PROBLEM STATEMENT
Print the listing exactly, starting with the line that contains "The height and width of the screenshot is (308, 173)." and going on through the line that contains "(x=251, y=146)", and leave the pictures out of your answer.

INPUT MATERIAL

______________________________

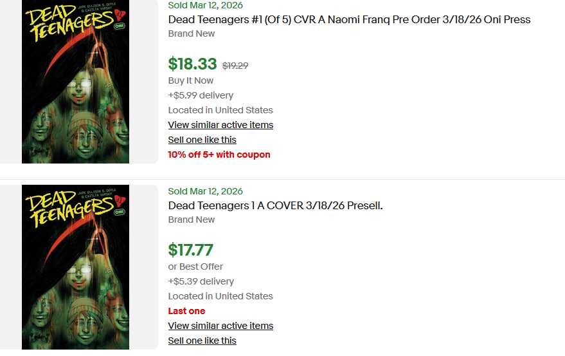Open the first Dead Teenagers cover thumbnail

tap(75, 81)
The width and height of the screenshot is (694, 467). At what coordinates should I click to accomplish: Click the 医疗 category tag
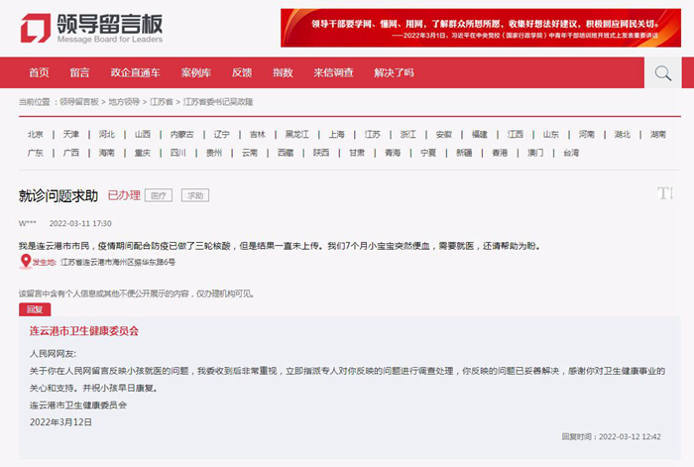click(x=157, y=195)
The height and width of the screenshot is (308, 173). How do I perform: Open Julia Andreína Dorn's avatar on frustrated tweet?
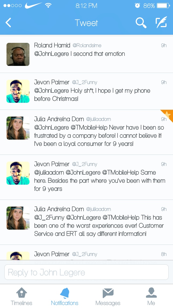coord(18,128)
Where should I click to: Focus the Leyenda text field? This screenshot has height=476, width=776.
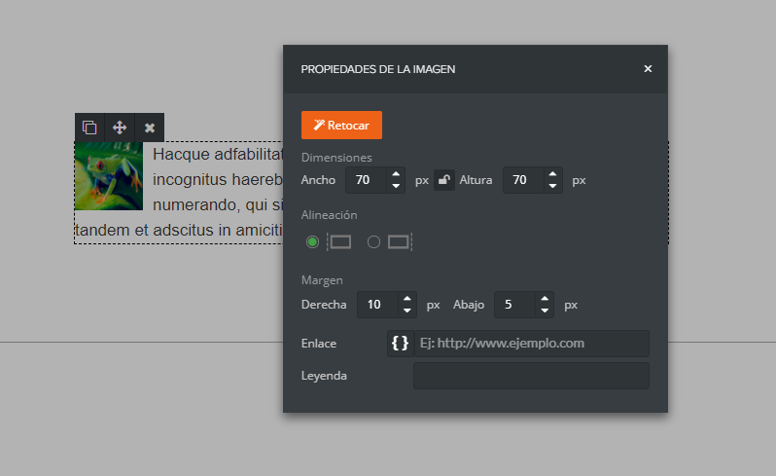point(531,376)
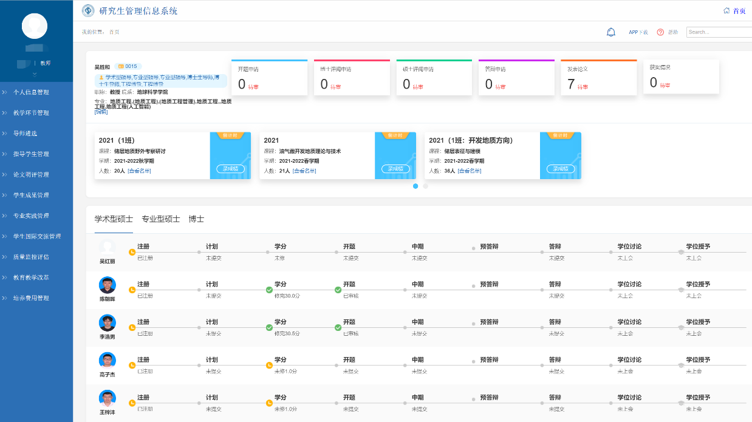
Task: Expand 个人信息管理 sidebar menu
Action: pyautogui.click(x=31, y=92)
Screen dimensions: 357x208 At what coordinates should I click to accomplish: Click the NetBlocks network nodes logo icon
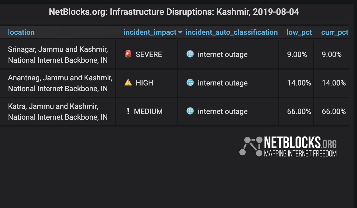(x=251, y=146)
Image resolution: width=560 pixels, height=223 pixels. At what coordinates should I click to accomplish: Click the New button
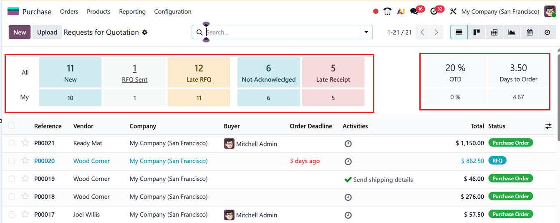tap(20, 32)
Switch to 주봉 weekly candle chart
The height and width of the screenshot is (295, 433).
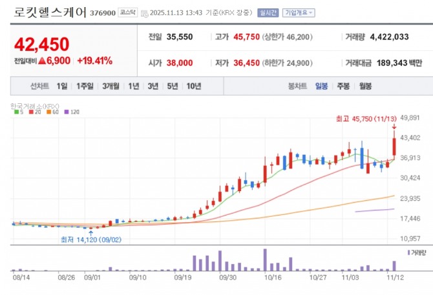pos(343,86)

______________________________

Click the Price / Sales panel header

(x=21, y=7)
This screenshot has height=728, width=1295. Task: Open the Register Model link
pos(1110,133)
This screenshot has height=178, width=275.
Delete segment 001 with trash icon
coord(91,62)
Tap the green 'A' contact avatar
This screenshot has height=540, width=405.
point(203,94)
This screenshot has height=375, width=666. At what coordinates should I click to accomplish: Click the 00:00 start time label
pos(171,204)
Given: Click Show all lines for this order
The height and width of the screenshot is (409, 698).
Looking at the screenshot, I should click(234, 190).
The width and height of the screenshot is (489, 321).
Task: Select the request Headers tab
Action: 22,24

______________________________

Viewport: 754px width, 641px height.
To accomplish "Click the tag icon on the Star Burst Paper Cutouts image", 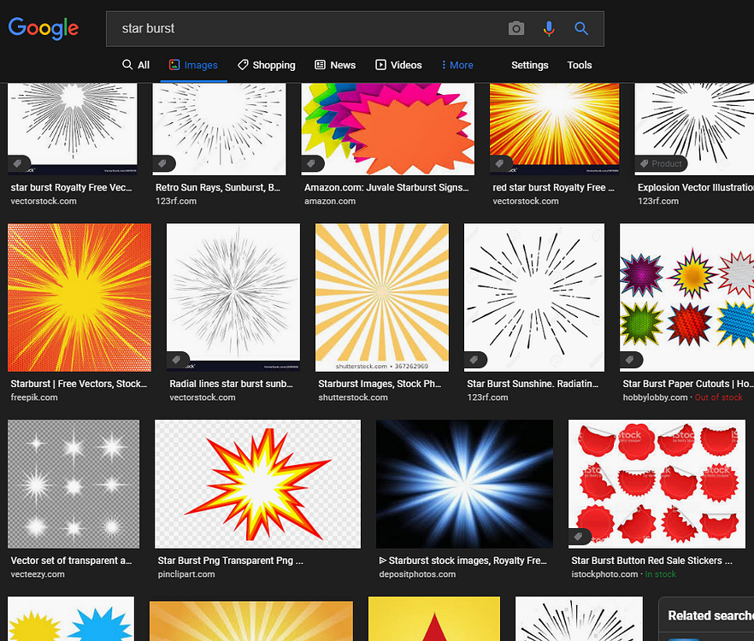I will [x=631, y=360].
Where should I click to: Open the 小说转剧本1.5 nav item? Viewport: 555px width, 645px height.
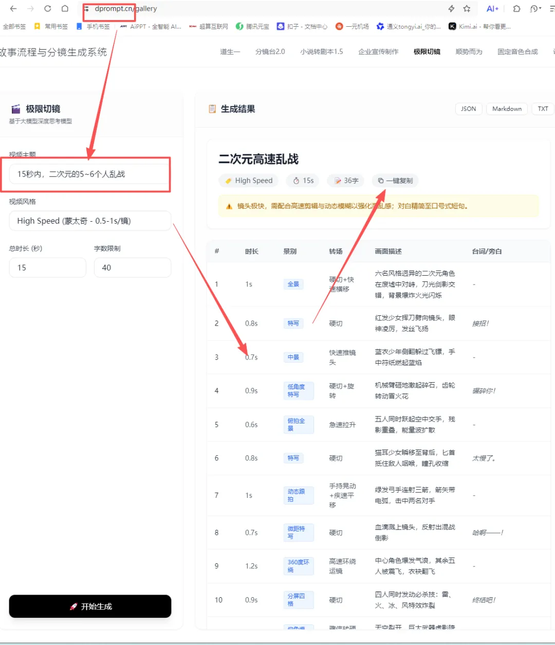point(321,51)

______________________________

WRITTEN RESPONSE
The height and width of the screenshot is (308, 173). How do I perform: Open Julia Andreína Dorn's avatar on frustrated tweet?
coord(18,128)
Where should I click to: Focus the Leyenda text field? This screenshot has height=476, width=776.
point(531,376)
Task: Expand 个人信息管理 sidebar menu
Action: pyautogui.click(x=31, y=92)
Screen dimensions: 357x208 At what coordinates should I click to accomplish: Click the NetBlocks network nodes logo icon
(x=251, y=146)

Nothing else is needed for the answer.